(Collected data entries)
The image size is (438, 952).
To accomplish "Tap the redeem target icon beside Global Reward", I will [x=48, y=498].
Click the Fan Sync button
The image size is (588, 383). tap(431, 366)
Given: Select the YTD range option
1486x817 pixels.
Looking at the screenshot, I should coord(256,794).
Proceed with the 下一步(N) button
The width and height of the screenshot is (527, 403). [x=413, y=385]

--

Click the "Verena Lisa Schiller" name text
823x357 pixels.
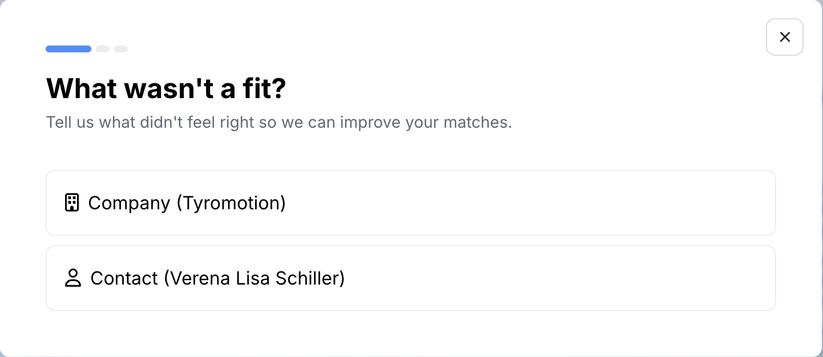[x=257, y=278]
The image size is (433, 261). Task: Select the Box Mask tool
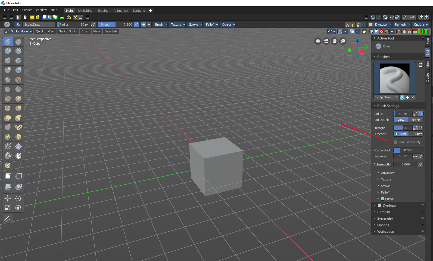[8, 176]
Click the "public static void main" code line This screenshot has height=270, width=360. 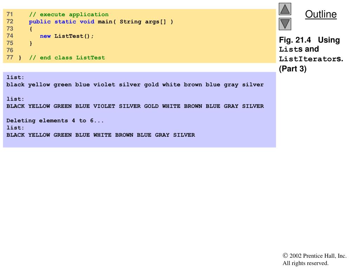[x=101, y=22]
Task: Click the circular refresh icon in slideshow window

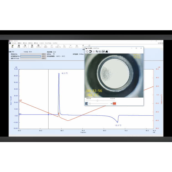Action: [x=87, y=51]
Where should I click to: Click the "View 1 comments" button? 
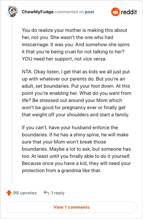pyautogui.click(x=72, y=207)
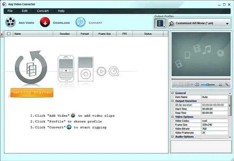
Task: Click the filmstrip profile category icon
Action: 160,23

= The problem =
Could you restate, word for word, the lines above from the one with "The image size is (438, 952)." to the one with "Given: Select the YTD range option", both included?

= Finished exercise =
The image size is (438, 952).
To accomplish "Tap the redeem target icon beside Global Reward", I will [x=48, y=498].
Click the Fan Sync button
The image size is (588, 383). tap(431, 366)
Given: Select the YTD range option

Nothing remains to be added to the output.